## EXERCISE
Find the line containing "Where should I click to: Expand the Прайс" in the entries below. Restate it and each line after it, word for word, up to and including the line containing "Given: Toggle the".

Data items:
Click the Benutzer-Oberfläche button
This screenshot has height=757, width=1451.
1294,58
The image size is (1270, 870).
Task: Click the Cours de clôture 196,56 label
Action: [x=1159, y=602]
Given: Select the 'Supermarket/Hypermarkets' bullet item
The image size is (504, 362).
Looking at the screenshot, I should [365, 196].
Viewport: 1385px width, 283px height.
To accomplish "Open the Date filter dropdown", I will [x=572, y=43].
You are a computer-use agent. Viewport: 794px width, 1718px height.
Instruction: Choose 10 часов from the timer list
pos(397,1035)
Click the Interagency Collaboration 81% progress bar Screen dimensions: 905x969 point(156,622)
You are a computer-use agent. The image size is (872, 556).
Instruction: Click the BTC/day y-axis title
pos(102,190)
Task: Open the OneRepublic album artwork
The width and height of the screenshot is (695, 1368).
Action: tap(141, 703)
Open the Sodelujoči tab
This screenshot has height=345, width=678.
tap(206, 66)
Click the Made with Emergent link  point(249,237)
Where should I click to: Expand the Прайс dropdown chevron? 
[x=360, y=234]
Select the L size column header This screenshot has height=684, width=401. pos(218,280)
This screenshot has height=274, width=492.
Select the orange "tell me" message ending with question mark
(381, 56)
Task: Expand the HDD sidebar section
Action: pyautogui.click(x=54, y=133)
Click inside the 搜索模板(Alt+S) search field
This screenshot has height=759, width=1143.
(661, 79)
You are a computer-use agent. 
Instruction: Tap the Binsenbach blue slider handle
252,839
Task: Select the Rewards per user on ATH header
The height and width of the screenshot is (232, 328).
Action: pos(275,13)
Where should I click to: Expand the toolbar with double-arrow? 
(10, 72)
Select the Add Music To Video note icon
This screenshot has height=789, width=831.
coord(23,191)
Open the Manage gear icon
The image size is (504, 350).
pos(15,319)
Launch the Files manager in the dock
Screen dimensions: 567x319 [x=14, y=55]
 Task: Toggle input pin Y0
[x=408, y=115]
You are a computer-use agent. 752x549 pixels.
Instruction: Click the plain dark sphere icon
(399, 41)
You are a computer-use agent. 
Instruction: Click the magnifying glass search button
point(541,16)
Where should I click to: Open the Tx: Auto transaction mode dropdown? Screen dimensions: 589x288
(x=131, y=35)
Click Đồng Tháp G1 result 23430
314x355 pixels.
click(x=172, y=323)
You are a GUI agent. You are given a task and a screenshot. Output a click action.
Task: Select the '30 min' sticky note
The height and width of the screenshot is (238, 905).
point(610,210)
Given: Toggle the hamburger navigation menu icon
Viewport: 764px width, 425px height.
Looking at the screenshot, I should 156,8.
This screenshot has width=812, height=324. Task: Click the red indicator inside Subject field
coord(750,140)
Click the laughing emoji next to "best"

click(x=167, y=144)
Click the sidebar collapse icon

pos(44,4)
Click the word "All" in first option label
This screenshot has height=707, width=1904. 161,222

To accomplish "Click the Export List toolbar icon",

## ANSWER BOX
Where should I click to: Expand the Прайс dropdown chevron? 
[x=360, y=234]
Select the L size column header This screenshot has height=684, width=401. pos(218,280)
This screenshot has height=274, width=492.
Select the orange "tell me" message ending with question mark
(381, 56)
Task: Expand the HDD sidebar section
Action: pyautogui.click(x=54, y=133)
Click inside the 搜索模板(Alt+S) search field
This screenshot has height=759, width=1143.
(661, 79)
You are a computer-use agent. 
Instruction: Tap the Binsenbach blue slider handle
252,839
Task: Select the Rewards per user on ATH header
The height and width of the screenshot is (232, 328).
Action: pos(275,13)
Where should I click to: Expand the toolbar with double-arrow? 
(10, 72)
Select the Add Music To Video note icon
This screenshot has height=789, width=831.
coord(23,191)
Open the Manage gear icon
The image size is (504, 350).
pos(15,319)
Launch the Files manager in the dock
Screen dimensions: 567x319 [x=14, y=55]
 Task: Toggle input pin Y0
[x=408, y=115]
You are a computer-use agent. 752x549 pixels.
Instruction: Click the plain dark sphere icon
(399, 41)
You are a computer-use agent. 
Instruction: Click the magnifying glass search button
point(541,16)
Where should I click to: Open the Tx: Auto transaction mode dropdown? Screen dimensions: 589x288
(x=131, y=35)
Click Đồng Tháp G1 result 23430
314x355 pixels.
click(x=172, y=323)
You are a GUI agent. You are given a task and a screenshot. Output a click action.
Task: Select the '30 min' sticky note
The height and width of the screenshot is (238, 905).
point(610,210)
Given: Toggle the hamburger navigation menu icon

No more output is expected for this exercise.